O primeiro gráfico mostra dados
relativos à categoria Criminal - Moralidade Administrativa e, o
segundo, Promotorias na Área Cível - Moralidade.
Nas áreas de defesa dos direitos
difusos e coletivos, a instauração de procedimentos novos no decorrer do
exercício de 2013 apresentou a seguinte perspectiva: na moralidade
administrativa 5.176, no meio ambiente 3.674 e na saúde 2.214 procedimentos.

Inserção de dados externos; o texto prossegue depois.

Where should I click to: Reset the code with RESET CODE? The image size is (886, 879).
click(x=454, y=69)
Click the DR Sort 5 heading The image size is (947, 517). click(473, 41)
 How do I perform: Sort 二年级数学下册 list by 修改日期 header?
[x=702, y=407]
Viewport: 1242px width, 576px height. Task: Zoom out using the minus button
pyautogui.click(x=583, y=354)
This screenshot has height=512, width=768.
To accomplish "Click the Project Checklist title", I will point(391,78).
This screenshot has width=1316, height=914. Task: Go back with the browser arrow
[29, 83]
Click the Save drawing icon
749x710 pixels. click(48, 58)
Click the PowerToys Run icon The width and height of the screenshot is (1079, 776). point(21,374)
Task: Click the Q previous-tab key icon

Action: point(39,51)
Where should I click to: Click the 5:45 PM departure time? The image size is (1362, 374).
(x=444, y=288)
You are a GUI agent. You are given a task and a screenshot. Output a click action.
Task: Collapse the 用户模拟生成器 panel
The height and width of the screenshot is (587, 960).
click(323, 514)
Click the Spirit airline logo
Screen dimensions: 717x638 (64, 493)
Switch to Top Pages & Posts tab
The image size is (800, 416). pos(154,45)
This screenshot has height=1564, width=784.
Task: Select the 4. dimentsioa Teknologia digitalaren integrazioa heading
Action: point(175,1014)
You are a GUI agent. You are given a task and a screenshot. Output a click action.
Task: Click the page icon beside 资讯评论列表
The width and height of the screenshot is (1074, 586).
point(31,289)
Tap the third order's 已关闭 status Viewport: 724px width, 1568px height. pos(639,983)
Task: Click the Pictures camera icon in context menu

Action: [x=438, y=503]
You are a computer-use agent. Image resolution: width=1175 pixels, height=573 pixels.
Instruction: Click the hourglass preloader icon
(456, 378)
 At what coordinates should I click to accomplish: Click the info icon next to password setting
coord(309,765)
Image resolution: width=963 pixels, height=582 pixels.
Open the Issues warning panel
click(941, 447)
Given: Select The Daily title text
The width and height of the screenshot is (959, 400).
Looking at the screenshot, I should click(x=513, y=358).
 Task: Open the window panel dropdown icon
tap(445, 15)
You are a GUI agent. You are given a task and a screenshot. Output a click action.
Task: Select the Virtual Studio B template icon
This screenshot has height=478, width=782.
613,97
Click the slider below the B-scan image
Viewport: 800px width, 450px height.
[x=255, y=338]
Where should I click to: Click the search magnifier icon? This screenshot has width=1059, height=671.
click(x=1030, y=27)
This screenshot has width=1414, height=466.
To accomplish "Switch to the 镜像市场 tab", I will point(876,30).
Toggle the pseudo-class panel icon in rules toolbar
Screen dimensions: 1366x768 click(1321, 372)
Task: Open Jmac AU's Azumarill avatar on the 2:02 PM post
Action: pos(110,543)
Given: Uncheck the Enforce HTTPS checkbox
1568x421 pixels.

A área da defesa da moralidade
administrativa, que revelou o maior movimento, obteve em 2013 um
volume 18,12% maior de procedimentos em relação a 2012. Promoveu 1.764
arquivamentos sem ajustamento de conduta, 334 a mais que no ano anterior
(1430), 86 arquivamentos com ajustamento de conduta, 45,76% a mais que no ano
anterior (59), e deflagrou 391 ações civis públicas, que representam 74 ações a
mais do que em 2012 (317). O percentual positivo revelado foi de 23,34%.
Ações contra fraudes:
Trato Feito:
Aconteceu no dia 15 de setembro com
foco em crimes supostamente sendo praticados na prefeitura de Balneário
Camboriú, como corrupção passiva e ativa, advocacia administrativa, peculato,
tráfico de influência, fraudes em licitações e associação para o crime. Foram
investigados mais de 35 funcionários públicos, oito empresas e presas 14 pessoas.
Fundo do Poço:
Ação que aconteceu no dia 28 de
novembro de 2013 com o objetivo de prender servidores públicos e empresários do
ramo de perfuração de poços artesianos envolvidos em um suposto esquema de
formação de quadrilha, fraudes em licitações e crimes contra a administração
pública. Foram cumpridos 20 mandados de prisão temporária e 48 de busca e
apreensão, cidades da Serra, Meio-Oeste e Oeste.
Tapete Negro:
Deflagrada em 17 de dezembro de 2012.
Apreendeu documentos da prefeitura de Blumenau, de empresas e em residências de
investigados. Teve origem em uma investigação de 2006, acompanhou supostas
licitações fraudulentas envolvendo a Companhia Urbanizadora de Blumenau (URB),
cujas fraudes chegariam a R$ 150 milhões.